Segundo, el gobierno y Mañalich, minimizaron la participación de diferentes actores políticos, sociales, gremiales, académicos y científicos, que podían haber aportado a la estrategia del país. La mesa social que se instaló fue solamente con fines comunicacionales, pero se hizo caso omiso de sus recomendaciones. Las cuarentenas, ejecutadas tardíamente y de manera deficiente -ya que no redujeron significativamente la movilidad de la población-, por ejemplo, fueron instaladas a partir de las presiones políticas de los alcaldes y no por iniciativa del MINSAL.
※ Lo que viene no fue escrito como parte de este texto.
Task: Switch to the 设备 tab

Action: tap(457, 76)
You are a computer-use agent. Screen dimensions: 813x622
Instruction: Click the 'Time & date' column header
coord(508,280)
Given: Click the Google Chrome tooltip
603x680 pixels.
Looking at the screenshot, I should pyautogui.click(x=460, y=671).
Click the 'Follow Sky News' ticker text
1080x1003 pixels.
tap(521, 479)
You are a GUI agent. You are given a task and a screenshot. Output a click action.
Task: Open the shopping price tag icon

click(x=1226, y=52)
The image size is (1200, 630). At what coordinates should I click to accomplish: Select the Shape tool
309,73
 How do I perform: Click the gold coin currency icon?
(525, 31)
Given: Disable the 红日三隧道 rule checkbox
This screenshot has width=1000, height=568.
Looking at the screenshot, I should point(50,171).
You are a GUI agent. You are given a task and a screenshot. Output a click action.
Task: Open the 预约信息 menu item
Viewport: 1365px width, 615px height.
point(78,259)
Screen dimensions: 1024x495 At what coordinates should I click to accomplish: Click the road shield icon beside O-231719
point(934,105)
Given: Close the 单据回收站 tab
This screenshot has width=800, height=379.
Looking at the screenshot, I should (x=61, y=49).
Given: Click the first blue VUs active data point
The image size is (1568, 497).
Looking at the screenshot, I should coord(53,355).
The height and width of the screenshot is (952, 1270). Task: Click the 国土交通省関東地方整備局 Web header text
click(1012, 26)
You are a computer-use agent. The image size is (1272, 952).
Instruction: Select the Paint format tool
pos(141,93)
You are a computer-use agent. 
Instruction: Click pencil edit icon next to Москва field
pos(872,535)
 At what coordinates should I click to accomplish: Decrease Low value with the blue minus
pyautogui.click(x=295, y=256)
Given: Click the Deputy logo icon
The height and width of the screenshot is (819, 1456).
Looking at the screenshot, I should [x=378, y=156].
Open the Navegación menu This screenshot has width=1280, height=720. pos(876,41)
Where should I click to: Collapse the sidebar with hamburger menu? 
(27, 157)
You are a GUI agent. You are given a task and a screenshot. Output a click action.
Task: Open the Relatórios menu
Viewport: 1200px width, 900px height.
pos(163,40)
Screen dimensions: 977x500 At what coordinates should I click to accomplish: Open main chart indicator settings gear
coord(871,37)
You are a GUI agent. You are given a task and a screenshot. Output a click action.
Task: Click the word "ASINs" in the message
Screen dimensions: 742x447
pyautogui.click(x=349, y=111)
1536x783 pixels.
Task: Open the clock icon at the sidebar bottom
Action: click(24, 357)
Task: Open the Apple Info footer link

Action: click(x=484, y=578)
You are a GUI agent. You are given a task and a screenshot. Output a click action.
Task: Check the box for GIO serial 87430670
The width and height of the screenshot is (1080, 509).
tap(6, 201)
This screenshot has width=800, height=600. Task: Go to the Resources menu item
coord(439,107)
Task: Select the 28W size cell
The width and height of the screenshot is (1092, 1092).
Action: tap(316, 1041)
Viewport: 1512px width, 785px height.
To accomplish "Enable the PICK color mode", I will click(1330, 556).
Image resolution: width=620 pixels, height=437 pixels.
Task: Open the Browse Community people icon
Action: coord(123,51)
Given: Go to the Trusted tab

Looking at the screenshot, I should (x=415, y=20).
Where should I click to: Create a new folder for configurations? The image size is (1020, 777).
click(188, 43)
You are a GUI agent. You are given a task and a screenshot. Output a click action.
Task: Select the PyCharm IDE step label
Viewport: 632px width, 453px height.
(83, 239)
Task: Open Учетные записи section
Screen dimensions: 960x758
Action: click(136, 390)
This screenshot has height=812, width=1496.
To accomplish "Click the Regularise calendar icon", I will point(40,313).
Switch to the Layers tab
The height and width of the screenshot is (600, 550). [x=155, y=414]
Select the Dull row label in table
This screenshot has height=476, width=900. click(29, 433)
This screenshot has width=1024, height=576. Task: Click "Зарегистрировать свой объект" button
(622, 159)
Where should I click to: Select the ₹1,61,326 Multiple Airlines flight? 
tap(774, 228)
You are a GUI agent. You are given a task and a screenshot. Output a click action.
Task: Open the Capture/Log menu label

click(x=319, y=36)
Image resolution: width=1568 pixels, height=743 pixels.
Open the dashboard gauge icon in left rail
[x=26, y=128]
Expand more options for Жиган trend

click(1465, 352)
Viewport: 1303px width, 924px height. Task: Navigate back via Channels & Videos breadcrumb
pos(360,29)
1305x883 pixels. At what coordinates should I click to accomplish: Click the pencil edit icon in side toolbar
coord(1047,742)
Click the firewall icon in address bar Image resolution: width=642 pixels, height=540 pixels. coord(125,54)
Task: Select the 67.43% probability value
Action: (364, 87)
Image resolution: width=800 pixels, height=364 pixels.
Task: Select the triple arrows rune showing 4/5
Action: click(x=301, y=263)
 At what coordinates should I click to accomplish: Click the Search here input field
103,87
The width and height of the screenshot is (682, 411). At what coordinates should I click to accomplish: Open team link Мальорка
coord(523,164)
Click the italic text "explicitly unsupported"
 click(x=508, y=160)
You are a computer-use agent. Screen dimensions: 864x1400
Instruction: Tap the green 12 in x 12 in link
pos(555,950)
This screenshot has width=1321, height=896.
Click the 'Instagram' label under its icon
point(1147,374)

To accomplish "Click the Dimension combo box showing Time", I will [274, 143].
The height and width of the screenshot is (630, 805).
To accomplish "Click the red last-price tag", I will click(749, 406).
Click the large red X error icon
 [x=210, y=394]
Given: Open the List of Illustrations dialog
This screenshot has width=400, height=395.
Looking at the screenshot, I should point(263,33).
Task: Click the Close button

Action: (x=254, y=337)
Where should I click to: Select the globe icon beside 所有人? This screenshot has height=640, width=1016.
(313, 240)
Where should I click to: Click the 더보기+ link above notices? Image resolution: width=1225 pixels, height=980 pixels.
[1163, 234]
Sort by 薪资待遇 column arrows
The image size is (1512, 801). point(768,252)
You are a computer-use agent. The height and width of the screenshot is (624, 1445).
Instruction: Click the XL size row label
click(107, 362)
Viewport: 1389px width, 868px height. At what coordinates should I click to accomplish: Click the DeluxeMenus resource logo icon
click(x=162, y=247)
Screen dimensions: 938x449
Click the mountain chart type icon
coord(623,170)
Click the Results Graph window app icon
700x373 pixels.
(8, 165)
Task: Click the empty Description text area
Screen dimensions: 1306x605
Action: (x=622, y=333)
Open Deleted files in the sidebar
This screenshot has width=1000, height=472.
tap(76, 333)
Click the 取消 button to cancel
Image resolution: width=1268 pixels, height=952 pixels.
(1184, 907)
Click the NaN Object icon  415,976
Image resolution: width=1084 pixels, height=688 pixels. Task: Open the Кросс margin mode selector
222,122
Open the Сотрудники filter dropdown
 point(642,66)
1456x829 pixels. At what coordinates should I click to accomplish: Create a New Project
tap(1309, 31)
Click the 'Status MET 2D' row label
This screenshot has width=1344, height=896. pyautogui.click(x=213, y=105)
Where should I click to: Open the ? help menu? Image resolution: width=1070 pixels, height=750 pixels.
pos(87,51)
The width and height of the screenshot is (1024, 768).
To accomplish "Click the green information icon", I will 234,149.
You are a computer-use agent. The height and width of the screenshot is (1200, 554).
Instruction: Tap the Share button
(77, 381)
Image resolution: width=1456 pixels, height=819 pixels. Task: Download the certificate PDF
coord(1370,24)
Tercero, la desarticulada estrategia comunicacional del gobierno sólo contribuyó a un mayor desconcierto de la población y a no modificar su comportamiento frente a la crisis. El anterior mal manejo de la crisis del Despertar Social de octubre de 2019 había deteriorado enormemente la credibilidad y la autoridad del gobierno frente a la población. Los mensajes confusos de la autoridad – por ejemplo, el propio presidente anunciando un retorno prematuro cuando no se llegaba al peak de contagios o autoridades invitando a salir a espacios públicos cuando se decretaba cuarentena- interfirieron con los mensajes de salud pública. La culminación de este aspecto fue la salida de Mañalich, debido a que se descubrió que informaba públicamente cifras diferentes -menores- a las que le comunicaba a la OMS sobre el número de contagios y muertes por COVID-19. El nuevo Ministro de Salud Dr. Paris – ex presidente del Colegio Médico-, anunció un mayor diálogo social, el cual aún no se concreta, y extendió las cuarentenas, haciéndolas más estrictas (actualmente hay 63 comunas que abarcan a cerca de 10 millones de personas en cuarentena). Aunque con un tono más moderado, sigue en el país la controversia respecto del número de contagios y sobre todo de fallecidos por COVID-19.

A nivel hospitalario, si bien existe una situación de sobrecarga asistencial importante que los trabajadores de la salud han tenido que soportar estoicamente, la articulación entre entidades al interior del sistema público y entre este y el sector privado han permitido manejar los casos más complejos -elemento que no se veía antes de la crisis del Coronavirus-. No obstante, el sistema se encuentra en su límite, con alrededor del 90% de los ventiladores ocupados y un personal de salud muy deteriorado. Algunas proyecciones del IHME de la Universidad de Washington, señalan que Chile alcanzará su peak de fallecidos por COVID-19 hacia el mes de julio 2020, para luego ir disminuyendo con un nuevo peak -aunque mucho menos pronunciados- para el mes de Octubre 2020.

La Pandemia ha tenido como efecto – a diferencia de lo que sucedió con el Despertar Social de 2019- el sacar los temas de Reforma de Salud del debate público. Se había logrado colocar como elemento de discusión de políticas públicas en salud la necesidad de avanzar hacia un sistema de ETESA y la necesidad de incorporar la cobertura de medicamentos en el Plan Universal de Salud, temas que ISPOR Chile había estado empujando directamente o a través de sus miembros en 2019.